El tatuaje de Doris Tejada, madre de Óscar Alexander Morales Tejada
“Mientras viajabamos traía unas sensaciones pensando en cómo sería cuando se llevaron a Oscar. A él se lo llevaron a El Copey, Cesar, y allá está enterrado. Para mí, haberme tatuado su rostro es muy significativo porque sigo esperando encontrarlo. Estoy en esa búsqueda desde hace siete años. El dolor del tatuaje sacó el dolor que estaba más profundo. Terminamos después de cinco horas y, desde entonces, le hablo, lo acaricio, me baño con él. Le digo que siempre lo llevo en el corazón, que lo vamos a lograr”.
La camiseta de fútbol de Clara Rincón, madre de Edward Benjamín Rincón Méndez
“Esta blusa que traigo es de mi hijo. Desde que empezó a estudiar le gustaba ser arquero, hacía escorpiones como Higuita y se quedó así desde el colegio y en la universidad. Él era mi amigo, mi cómplice, mi confidente. Me lo arrebataron y queremos que conozcan que eran unos niños sanos, humildes, de buenos hogares. Yo lo que pido es justicia, verdad y no repetición”.

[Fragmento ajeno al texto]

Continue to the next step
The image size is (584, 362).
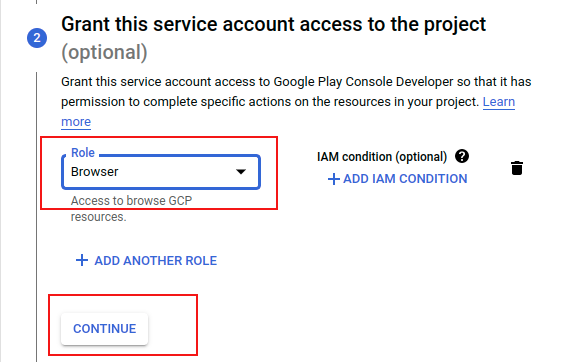tap(105, 328)
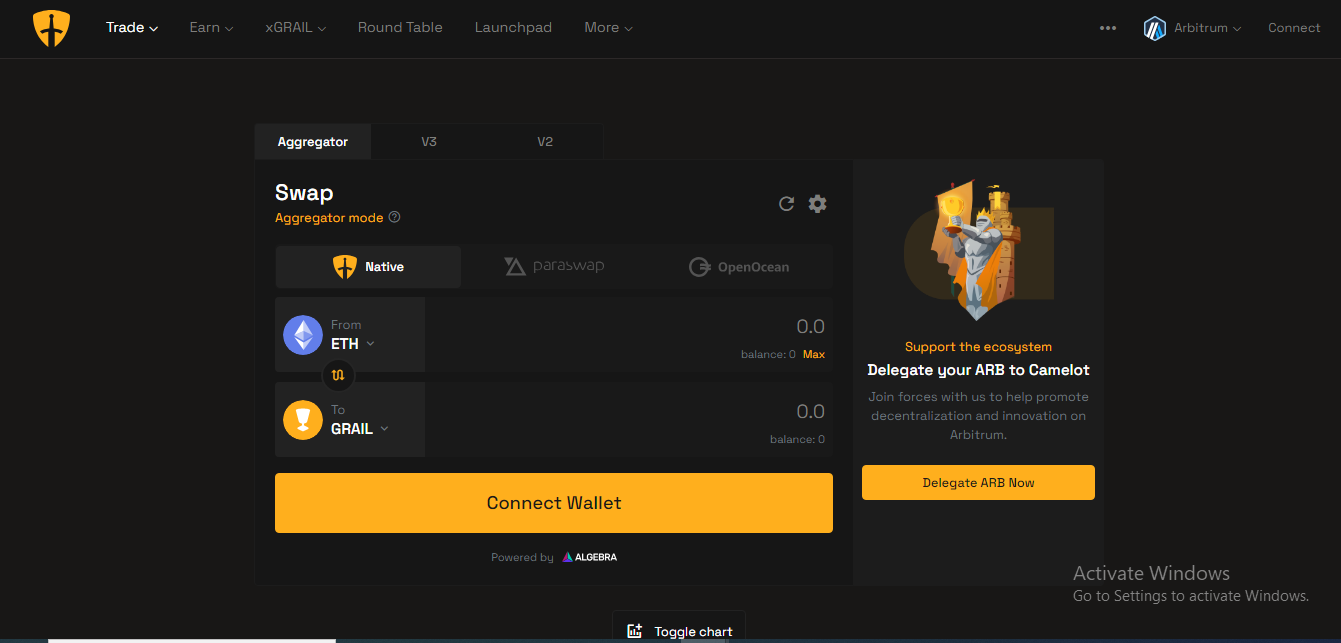Open the ETH token selector dropdown
The image size is (1341, 643).
tap(353, 344)
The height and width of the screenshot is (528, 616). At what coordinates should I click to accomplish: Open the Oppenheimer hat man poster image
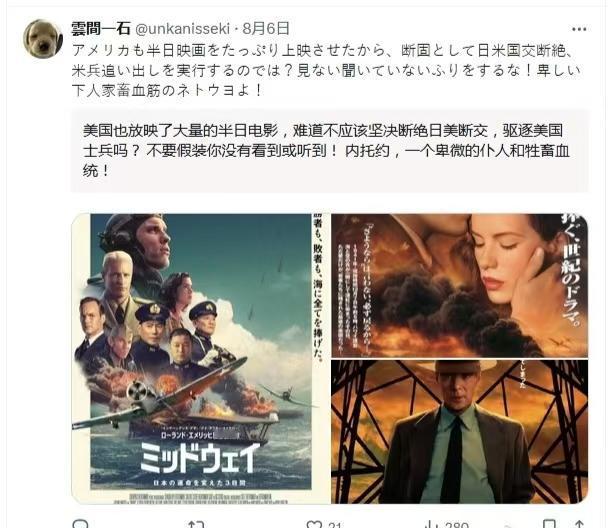460,431
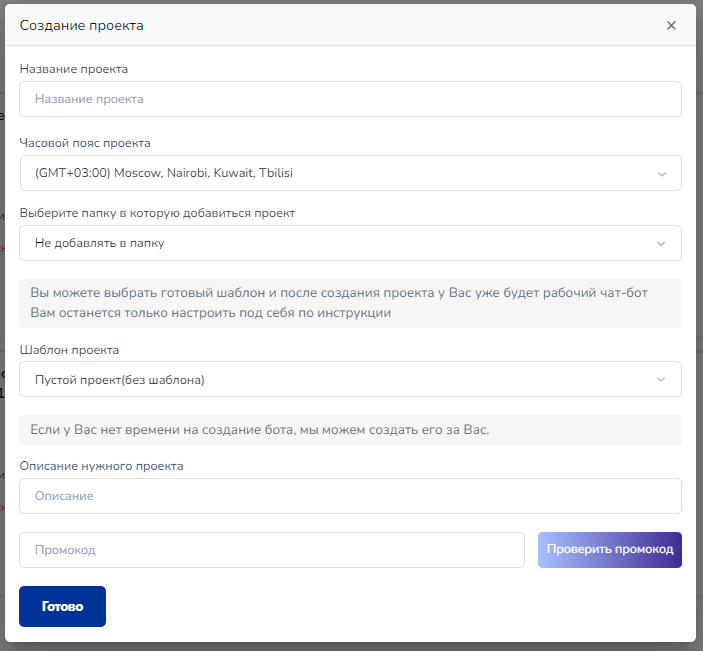This screenshot has height=651, width=703.
Task: Expand the Шаблон проекта template dropdown
Action: coord(340,379)
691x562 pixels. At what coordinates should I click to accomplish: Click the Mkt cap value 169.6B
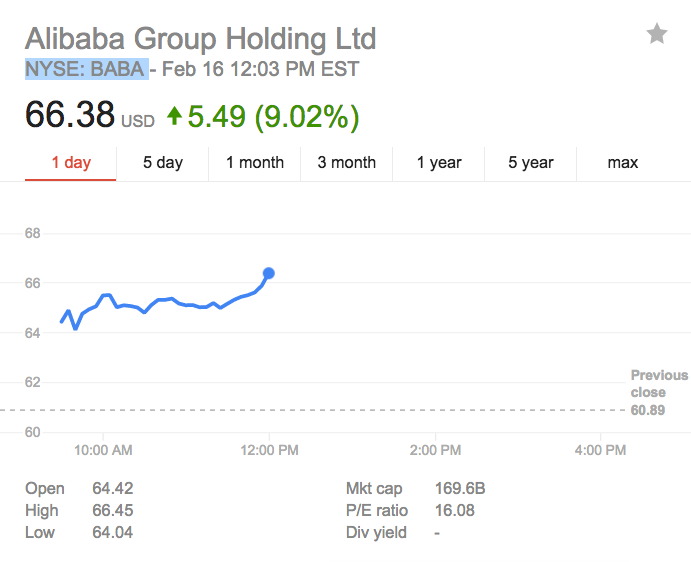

El tatuaje de Blanca Monroy madre de Julián Oviedo Monroy
“Él llegó de Bogotá, aquí, a este parque, a las 9 de la noche. Lo recogió el señor Alexander Carretero. Lo acusaron de venir a sembrar minas quiebrapatas. Hoy Julián está cumpliendo 29 años de haber venido a este mundo. A las 7 de la noche nació, sin saber que a los 19 años, a la misma hora, saldría de su casa a encontrarse con la muerte. Son 10 años de dolor, 10 años donde nunca, nunca, vamos a olvidar a nuestros hijos. Mi hijo no era un guerrillero. Este tatuaje es por el signo libra. Mi hijo lo llevaba más grande en el brazo, era su signo del zodiaco. Cuando me convencieron decidí hacerme el mismo con la palabra ‘Justicia’”.
El cofre de Ana Páez, madre de Eduardo Garzón Páez
“Este cofre es una conmemoración. Acá están sus guantes de la moto, la foto de su apartamento como lo tenía en navidad y es un recuerdo como si hoy me hubieran entregado sus cenizas. Lo hice en cuatro meses para hacer de cuenta que hoy me llevo a mi hijo de acá. Para recordarlo y limpiar su nombre. Venir significa recuerdos, amor, lucha. Yo quiero limpiar el nombre de mi hijo, él no era guerrillero. Ya le faltaba poco para graduarse de abogado. Dejó tres hijos. Venir es un sacrificio para que mis nietos vean que su abuelita luchó por su hijo, que su papá no era guerrillero. Él era servicial, era buen hijo. Él era el que me llevaba a todo lado y mire ahora a dónde me trae a pasear”.